# Schengen visa to residence permit



## binaryop8 (Aug 17, 2013)

Hi all, an urgent question! The German embassy here in China, has just informed my non-EU spouse that she won't be able to convert the standard schengen visa to a residence permit on arrival, as I had been led to believe was the procedure... They have offered her a 3month long-stay visa instead, but we must go and collect that and use up another 7-10 days and we are cutting it fine before we leave already!

Has anybody been able to convert a normal 'visitor schengen visa' to a residence permit?

We need to know ASAP PLEASE!

Thanks


----------



## beppi (Jun 10, 2013)

You have to apply for a "Familiennachzug" visa before arrival in Germany.
Approaching the embassy is the right course forward. The visa takes 1 - 3 months to be issued, because it is processed by the local Ausländerbehörde of your place of residence in Germany.


----------



## ALKB (Jan 20, 2012)

binaryop8 said:


> Hi all, an urgent question! The German embassy here in China, has just informed my non-EU spouse that she won't be able to convert the standard schengen visa to a residence permit on arrival, as I had been led to believe was the procedure... They have offered her a 3month long-stay visa instead, but we must go and collect that and use up another 7-10 days and we are cutting it fine before we leave already!
> 
> Has anybody been able to convert a normal 'visitor schengen visa' to a residence permit?
> 
> ...


Under EU law, the non-EEA spouse of a EU national can indeed convert a short term Schengen visa into a residence card within 90 days of arrival in Germany.

The Embassies just don't like it/are badly trained in EU law/have little experience with the practicalities.

Insist that your application be processed under EU directives!


----------



## despaired (Dec 22, 2013)

This however will only work if your marriage certificate is recognized in Germany. Check if you need to get the certificate legalized or even worse verified from the Embassy.

Without this, they most likely will come to the conclusion that it is not possible to convert your wife's Schengen visa.

And I am not sure whether that law applies to British Nationals, or just to those who are part of Schengen?? The law ALKB is referring to.


----------



## binaryop8 (Aug 17, 2013)

ALKB said:


> Under EU law, the non-EEA spouse of a EU national can indeed convert a short term Schengen visa into a residence card within 90 days of arrival in Germany.
> 
> The Embassies just don't like it/are badly trained in EU law/have little experience with the practicalities.
> 
> Insist that your application be processed under EU directives!


Yes, they already issued her with a 'standard' visitor Schengen... No problems!

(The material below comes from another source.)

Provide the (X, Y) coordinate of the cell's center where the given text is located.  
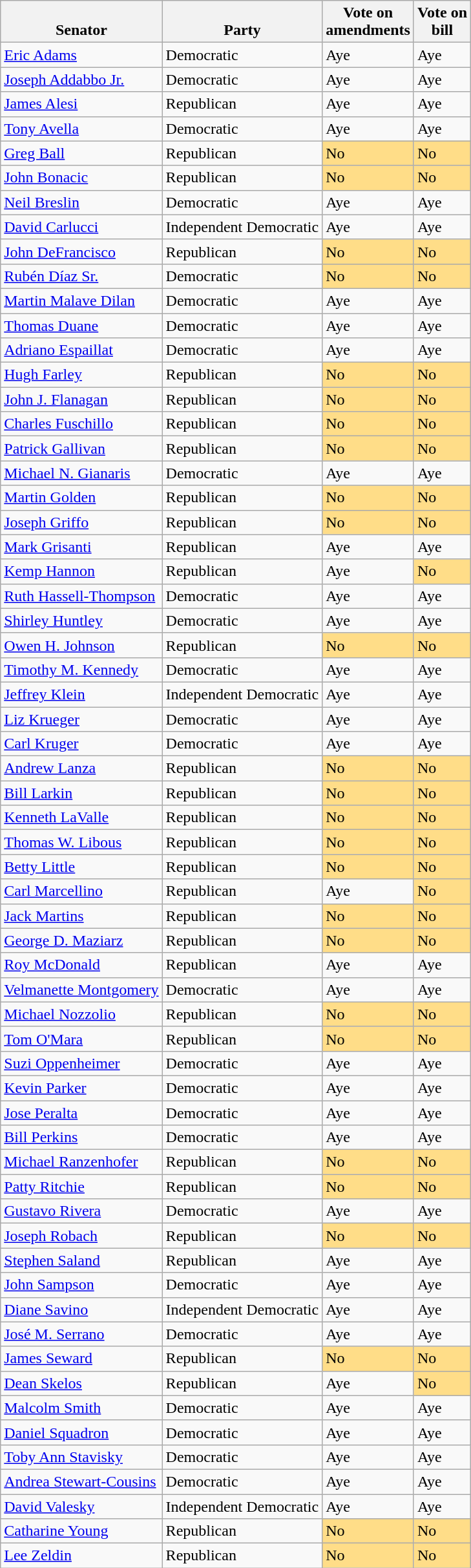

Then they called to say they thought it would be better if they changed it to a 'long-stay' visa. As according to them we cannot change it for a residence permit in Germany.... My only worry is the time involved, as we're due to fly out on the 29th of this month.


----------



## ALKB (Jan 20, 2012)

binaryop8 said:


> Yes, they already issued her with a 'standard' visitor Schengen... No problems!
> 
> Then they called to say they thought it would be better if they changed it to a 'long-stay' visa. As according to them we cannot change it for a residence permit in Germany.... My only worry is the time involved, as we're due to fly out on the 29th of this month.



I know numerous people who arrived with a short term Schengen visa and had no trouble applying for their residence card. Where in Germany are you headed?

The residence card is a bit different from a regular German residence permit, so maybe the Embassy is getting confused because they don't have a lot of EU cases?


----------



## binaryop8 (Aug 17, 2013)

Not sure yet where in Germany, we will arrive in Munich first, as I am in negotiations with Wall Street English about a position, but they've gone quiet recently... I've already had three 'interviews' with them by phone! The latest news was that they were thinking about creating positions in Dusseldorf... I don't mind any of the major cities as I'm also hoping to get some exhibition design work too... Any thoughts?

Thanks for setting my mind at rest with the 'visa question' I'm sure it'll be ok from what I know and have read here and elsewhere.

Peter


----------



## ALKB (Jan 20, 2012)

binaryop8 said:


> Not sure yet where in Germany, we will arrive in Munich first, as I am in negotiations with Wall Street English about a position, but they've gone quiet recently... I've already had three 'interviews' with them by phone! The latest news was that they were thinking about creating positions in Dusseldorf... I don't mind any of the major cities as I'm also hoping to get some exhibition design work too... Any thoughts?
> 
> Thanks for setting my mind at rest with the 'visa question' I'm sure it'll be ok from what I know and have read here and elsewhere.
> 
> Peter


Hahaha! Wall Street? Really?

Both my husband and my nephew used to work for Wall Street, albeit in Berlin. They take ages to hire. I remember it was very frustrating.

Munich is horribly expensive.

Any bigger city has lots of language schools. Exhibition design... Frankfurt comes to mind, but again, very expensive to live there. 

Do look into Berlin. It's still rather affordable and should both offer opportunities in language and expos.


----------



## Donutz2 (Apr 14, 2014)

despaired said:


> This however will only work if your marriage certificate is recognized in Germany. Check if you need to get the certificate legalized or even worse verified from the Embassy.
> 
> Without this, they most likely will come to the conclusion that it is not possible to convert your wife's Schengen visa.
> 
> And I am not sure whether that law applies to British Nationals, or just to those who are part of Schengen?? The law ALKB is referring to.


ALKB is referring to Directive 2004/38/ECm it applies to all EU nationals traveling with their non EU direct family members to any other country then the one the EU nationals own country, so yes also to Brits traveling to the Germany with their non-EU spouse.

See the EU website on traveling and residency within the EU for more info and see the actual directive here: EUR-Lex - 32004L0038 - EN - EUR-Lex

Edit: I hope the OP got the visa for his spouse for free, it should have been.


----------